- Opening Delimiter -

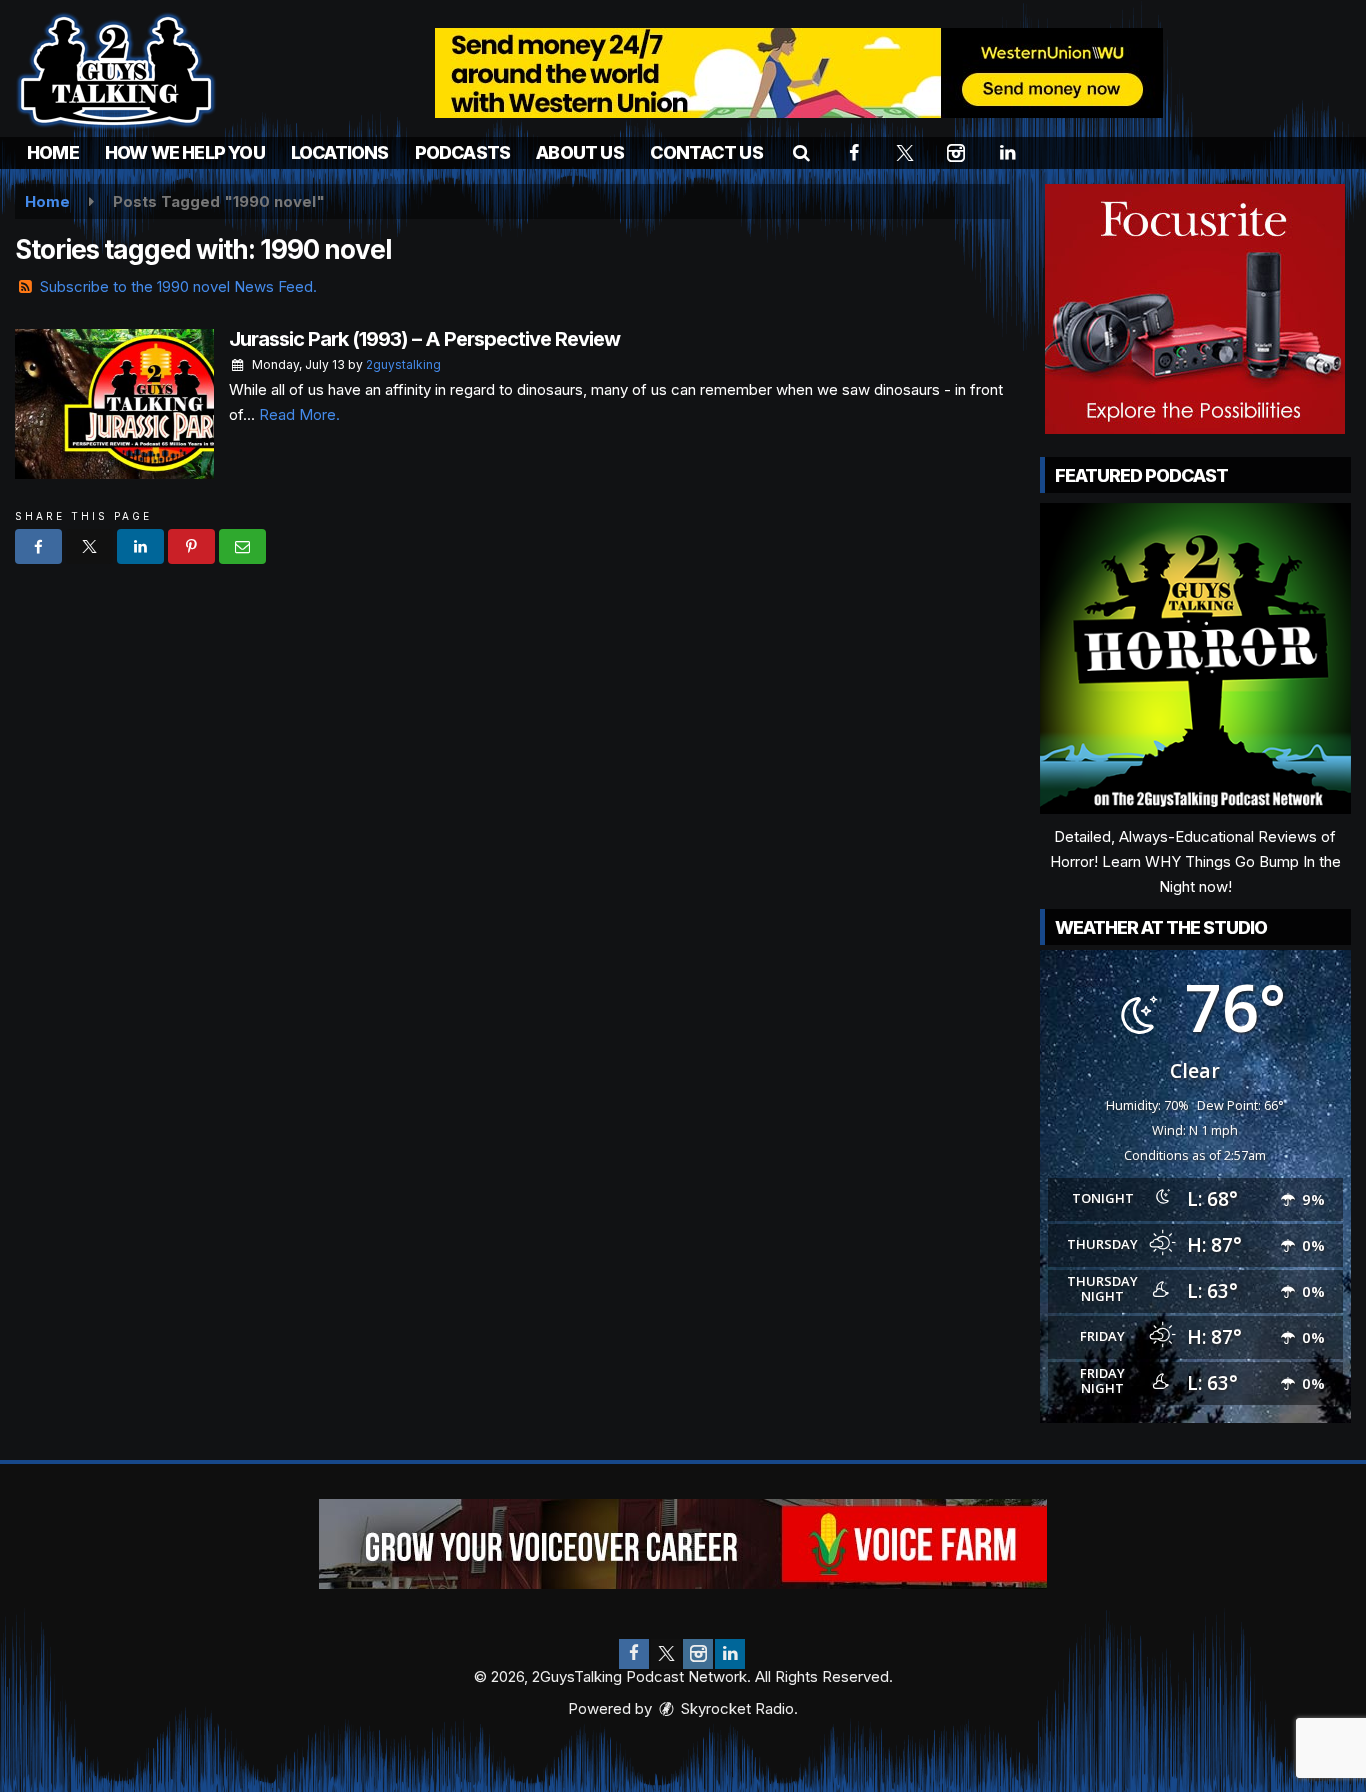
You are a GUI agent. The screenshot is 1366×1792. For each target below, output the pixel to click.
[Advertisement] (799, 73)
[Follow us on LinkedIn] (730, 1654)
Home (53, 152)
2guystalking (403, 364)
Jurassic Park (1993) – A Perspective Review (424, 339)
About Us (580, 152)
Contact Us (706, 152)
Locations (340, 152)
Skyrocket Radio (735, 1708)
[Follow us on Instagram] (698, 1654)
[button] (801, 152)
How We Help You (185, 152)
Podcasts (463, 152)
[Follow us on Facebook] (634, 1654)
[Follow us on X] (666, 1654)
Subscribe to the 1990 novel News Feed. (178, 286)
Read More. (299, 414)
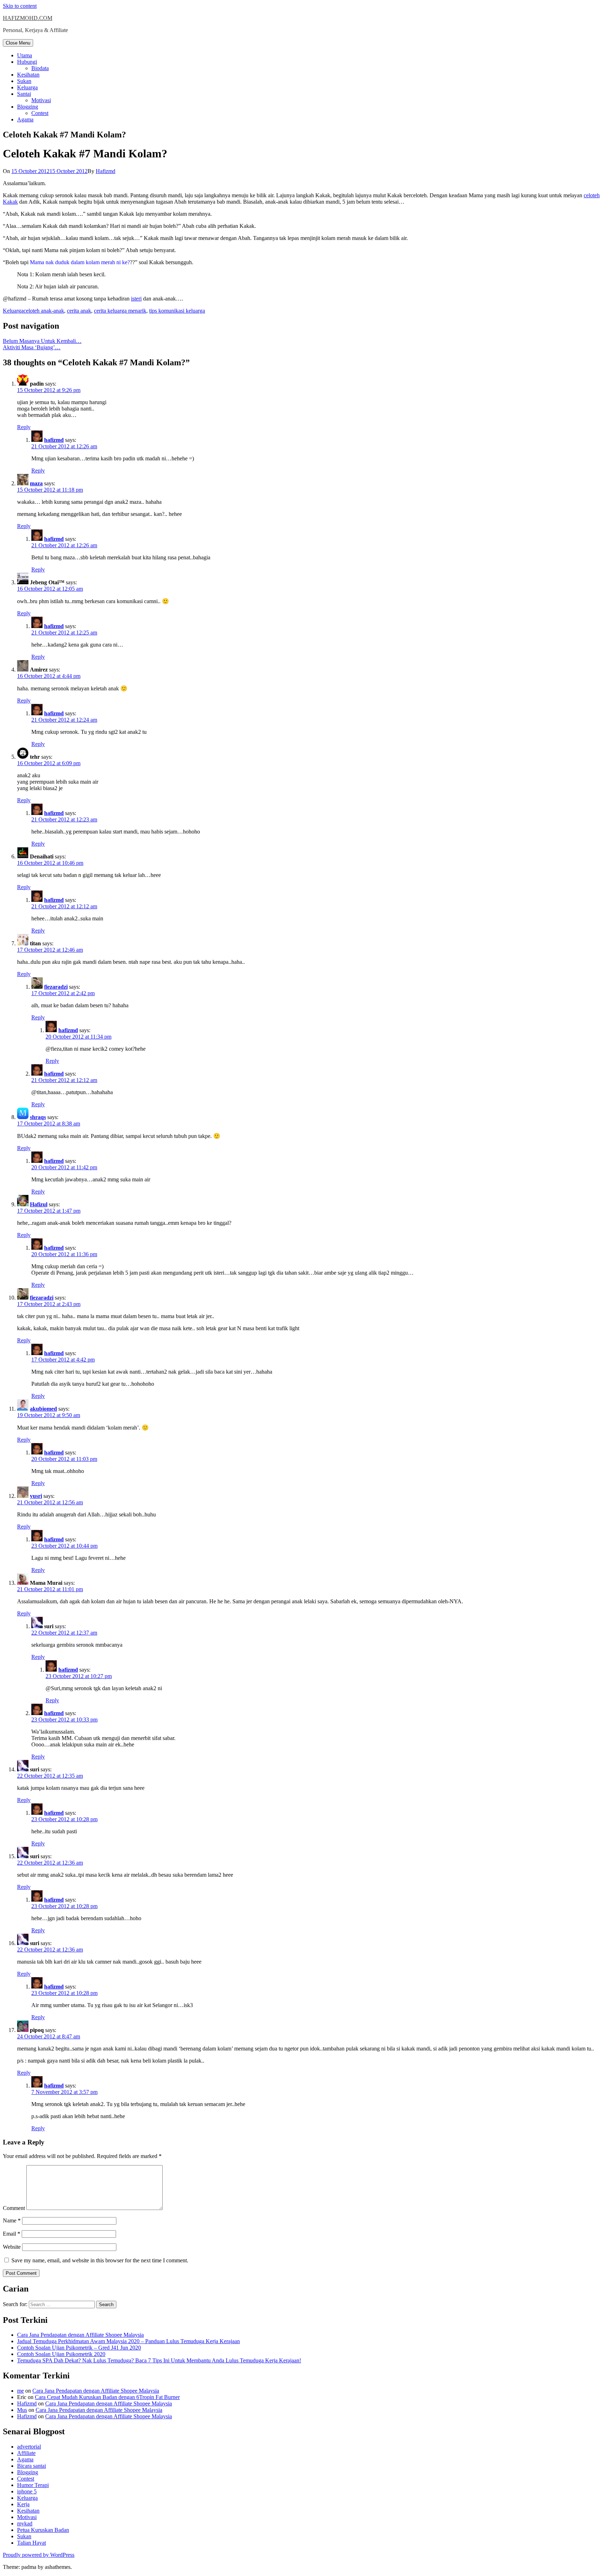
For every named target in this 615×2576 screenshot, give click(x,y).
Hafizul (38, 1204)
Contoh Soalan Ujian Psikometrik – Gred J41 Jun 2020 (79, 2348)
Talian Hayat (31, 2543)
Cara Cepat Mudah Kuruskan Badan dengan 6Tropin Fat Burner (107, 2397)
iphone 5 (27, 2491)
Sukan (24, 81)
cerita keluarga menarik (120, 311)
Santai (24, 94)
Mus (22, 2410)
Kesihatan (28, 75)
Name (12, 2220)
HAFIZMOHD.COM (27, 18)
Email (11, 2234)
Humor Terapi (33, 2485)
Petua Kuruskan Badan (43, 2530)
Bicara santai (31, 2466)
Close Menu (18, 43)
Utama (24, 55)
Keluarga (27, 87)
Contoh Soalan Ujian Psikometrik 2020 (61, 2354)
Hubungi (27, 62)
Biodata (40, 68)
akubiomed (43, 1409)
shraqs (38, 1117)
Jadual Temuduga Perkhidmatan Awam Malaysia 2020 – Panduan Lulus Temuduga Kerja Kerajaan (128, 2341)
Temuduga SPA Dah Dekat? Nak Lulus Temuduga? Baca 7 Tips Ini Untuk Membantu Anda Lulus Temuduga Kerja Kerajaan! (159, 2360)
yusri (36, 1496)
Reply (24, 427)
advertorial (29, 2447)
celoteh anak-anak (43, 311)
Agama (25, 119)
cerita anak (79, 311)
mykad (24, 2523)
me (20, 2391)
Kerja (23, 2504)
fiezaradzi (56, 987)
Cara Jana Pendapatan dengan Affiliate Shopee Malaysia (80, 2335)
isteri (136, 299)
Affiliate (26, 2453)
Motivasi (41, 100)
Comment (14, 2208)
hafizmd (54, 440)
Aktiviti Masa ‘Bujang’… (32, 347)
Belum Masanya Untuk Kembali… (42, 341)
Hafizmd (105, 171)
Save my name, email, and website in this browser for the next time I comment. (99, 2260)
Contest (39, 113)
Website (12, 2247)
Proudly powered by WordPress (38, 2555)
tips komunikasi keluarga (177, 311)
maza (36, 483)
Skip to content (20, 6)
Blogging (27, 107)
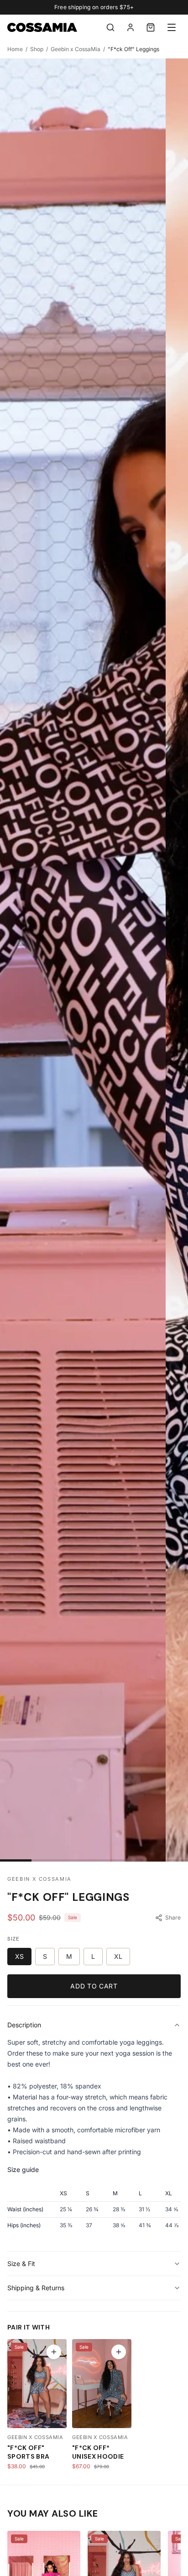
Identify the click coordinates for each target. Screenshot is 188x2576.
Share (173, 1917)
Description (24, 2025)
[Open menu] (171, 27)
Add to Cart (94, 1986)
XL (118, 1956)
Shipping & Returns (35, 2288)
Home (15, 49)
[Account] (130, 27)
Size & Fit (21, 2263)
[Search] (110, 27)
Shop (36, 49)
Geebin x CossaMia (75, 49)
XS (19, 1956)
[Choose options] (54, 2352)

- Closing Delimiter -

Assignment: Whenever the word "target" shows up in a line, that line counts. Say how many lines of the data count, giving the number alone.

Output of the task: 3